Repeat word for word the part of the listing that opens with the line containing "The width and height of the screenshot is (1165, 615)." and closes with the line containing "coord(1039,118)", including both of those lines.

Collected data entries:
···
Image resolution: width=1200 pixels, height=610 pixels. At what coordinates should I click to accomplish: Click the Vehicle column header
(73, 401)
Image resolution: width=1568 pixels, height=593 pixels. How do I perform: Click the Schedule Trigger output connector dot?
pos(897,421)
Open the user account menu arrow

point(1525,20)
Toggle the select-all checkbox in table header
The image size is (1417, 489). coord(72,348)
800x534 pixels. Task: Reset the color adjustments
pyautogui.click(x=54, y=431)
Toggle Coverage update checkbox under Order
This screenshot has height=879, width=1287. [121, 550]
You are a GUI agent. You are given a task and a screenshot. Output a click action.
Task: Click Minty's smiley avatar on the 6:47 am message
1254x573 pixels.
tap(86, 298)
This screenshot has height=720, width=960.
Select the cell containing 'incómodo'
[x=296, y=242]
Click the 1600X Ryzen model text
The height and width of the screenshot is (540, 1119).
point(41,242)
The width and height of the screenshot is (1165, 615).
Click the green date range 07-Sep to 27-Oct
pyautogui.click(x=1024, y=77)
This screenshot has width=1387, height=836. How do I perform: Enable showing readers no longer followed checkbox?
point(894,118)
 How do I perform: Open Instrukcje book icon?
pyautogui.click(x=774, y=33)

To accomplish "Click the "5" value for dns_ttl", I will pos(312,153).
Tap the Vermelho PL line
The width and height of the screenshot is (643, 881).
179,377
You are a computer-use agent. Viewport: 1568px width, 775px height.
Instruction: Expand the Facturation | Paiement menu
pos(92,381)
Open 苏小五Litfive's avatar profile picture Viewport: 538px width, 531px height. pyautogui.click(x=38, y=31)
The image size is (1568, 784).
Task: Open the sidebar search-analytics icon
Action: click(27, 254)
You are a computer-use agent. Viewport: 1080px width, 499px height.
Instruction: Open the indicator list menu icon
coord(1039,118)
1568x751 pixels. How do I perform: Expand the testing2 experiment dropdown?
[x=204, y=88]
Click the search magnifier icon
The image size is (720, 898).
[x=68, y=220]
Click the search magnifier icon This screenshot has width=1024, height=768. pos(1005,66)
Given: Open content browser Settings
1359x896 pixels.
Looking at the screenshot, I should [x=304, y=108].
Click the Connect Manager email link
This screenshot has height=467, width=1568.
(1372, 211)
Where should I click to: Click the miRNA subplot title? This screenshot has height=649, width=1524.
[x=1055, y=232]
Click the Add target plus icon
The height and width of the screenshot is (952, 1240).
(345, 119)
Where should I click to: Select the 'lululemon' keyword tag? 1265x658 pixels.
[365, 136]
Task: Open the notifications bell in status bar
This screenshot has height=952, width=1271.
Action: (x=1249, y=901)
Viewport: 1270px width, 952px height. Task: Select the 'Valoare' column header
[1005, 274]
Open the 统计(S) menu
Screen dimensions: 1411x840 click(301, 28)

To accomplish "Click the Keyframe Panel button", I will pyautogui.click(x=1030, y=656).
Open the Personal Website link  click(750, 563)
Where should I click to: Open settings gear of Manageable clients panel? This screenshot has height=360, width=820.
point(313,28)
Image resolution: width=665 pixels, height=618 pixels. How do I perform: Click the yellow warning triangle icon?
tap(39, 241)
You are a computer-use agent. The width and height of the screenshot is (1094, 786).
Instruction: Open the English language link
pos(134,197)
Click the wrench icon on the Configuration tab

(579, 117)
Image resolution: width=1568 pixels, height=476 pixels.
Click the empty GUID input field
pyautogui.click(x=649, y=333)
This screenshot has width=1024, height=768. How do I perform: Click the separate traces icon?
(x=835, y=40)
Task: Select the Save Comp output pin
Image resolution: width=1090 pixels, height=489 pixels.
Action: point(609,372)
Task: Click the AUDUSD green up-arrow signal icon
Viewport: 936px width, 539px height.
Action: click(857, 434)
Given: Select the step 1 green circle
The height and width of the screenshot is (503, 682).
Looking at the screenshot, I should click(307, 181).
···
__CORRECT ANSWER__
The width and height of the screenshot is (1165, 615).
Click the green date range 07-Sep to 27-Oct
pyautogui.click(x=1024, y=77)
This screenshot has width=1387, height=836. How do I perform: Enable showing readers no longer followed checkbox?
point(894,118)
 How do I perform: Open Instrukcje book icon?
pyautogui.click(x=774, y=33)

To accomplish "Click the "5" value for dns_ttl", I will pos(312,153).
Tap the Vermelho PL line
The width and height of the screenshot is (643, 881).
179,377
You are a computer-use agent. Viewport: 1568px width, 775px height.
Instruction: Expand the Facturation | Paiement menu
pos(92,381)
Open 苏小五Litfive's avatar profile picture Viewport: 538px width, 531px height. pyautogui.click(x=38, y=31)
The image size is (1568, 784).
Task: Open the sidebar search-analytics icon
Action: click(27, 254)
You are a computer-use agent. Viewport: 1080px width, 499px height.
Instruction: Open the indicator list menu icon
coord(1039,118)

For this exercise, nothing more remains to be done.